[Task to complete]: Among the lines of the records below, count those with the word "header". Reply with that number alone.

☆ ☆ ☆ ☆ ☆ ☆ ☆

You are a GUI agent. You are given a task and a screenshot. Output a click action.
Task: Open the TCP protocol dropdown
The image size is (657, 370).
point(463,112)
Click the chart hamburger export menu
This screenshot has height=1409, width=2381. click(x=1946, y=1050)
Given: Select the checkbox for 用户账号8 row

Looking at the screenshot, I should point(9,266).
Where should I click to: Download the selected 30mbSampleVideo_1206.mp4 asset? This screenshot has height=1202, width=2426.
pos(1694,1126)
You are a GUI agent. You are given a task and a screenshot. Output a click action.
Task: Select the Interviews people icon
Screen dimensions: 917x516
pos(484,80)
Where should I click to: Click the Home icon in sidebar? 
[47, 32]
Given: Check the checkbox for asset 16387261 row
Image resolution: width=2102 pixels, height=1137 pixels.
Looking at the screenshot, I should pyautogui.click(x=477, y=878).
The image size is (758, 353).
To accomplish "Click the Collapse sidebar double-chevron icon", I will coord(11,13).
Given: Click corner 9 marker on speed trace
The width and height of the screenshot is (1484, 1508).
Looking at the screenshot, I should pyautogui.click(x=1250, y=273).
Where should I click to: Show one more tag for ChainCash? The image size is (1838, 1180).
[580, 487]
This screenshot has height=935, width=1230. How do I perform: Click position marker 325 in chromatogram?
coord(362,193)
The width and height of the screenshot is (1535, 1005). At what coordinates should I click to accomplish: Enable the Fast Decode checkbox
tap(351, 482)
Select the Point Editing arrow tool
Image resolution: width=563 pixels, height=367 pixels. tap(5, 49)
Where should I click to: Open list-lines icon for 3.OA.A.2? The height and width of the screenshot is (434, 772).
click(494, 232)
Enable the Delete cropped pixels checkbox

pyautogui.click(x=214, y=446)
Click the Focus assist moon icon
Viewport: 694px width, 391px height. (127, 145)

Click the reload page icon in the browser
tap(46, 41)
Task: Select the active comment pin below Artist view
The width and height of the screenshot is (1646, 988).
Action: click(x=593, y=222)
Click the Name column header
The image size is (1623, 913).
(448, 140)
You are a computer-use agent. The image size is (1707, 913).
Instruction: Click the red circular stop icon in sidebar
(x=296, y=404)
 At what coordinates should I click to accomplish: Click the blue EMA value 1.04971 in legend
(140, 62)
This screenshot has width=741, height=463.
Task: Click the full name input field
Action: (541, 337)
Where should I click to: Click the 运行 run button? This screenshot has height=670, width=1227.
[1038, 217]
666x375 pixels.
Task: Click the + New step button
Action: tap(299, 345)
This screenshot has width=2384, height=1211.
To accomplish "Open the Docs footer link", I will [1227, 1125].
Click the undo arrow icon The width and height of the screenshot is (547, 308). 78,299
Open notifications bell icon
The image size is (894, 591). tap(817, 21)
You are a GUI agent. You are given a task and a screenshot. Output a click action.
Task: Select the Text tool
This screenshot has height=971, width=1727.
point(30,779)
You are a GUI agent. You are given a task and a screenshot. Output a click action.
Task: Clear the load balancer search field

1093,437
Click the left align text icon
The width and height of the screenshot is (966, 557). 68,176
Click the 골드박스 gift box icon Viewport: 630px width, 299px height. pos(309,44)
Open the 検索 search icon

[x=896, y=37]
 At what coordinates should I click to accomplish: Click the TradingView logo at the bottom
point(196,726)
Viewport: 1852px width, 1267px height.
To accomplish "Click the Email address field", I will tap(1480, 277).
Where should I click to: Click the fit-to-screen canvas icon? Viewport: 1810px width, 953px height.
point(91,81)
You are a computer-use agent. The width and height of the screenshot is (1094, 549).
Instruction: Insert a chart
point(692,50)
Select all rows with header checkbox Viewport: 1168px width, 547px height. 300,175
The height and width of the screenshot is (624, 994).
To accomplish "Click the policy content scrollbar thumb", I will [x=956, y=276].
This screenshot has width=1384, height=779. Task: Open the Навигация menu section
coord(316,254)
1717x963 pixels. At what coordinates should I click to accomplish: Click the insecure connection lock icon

☆ ☆ ☆ ☆ ☆ ☆ ☆

[Result for this task]: 2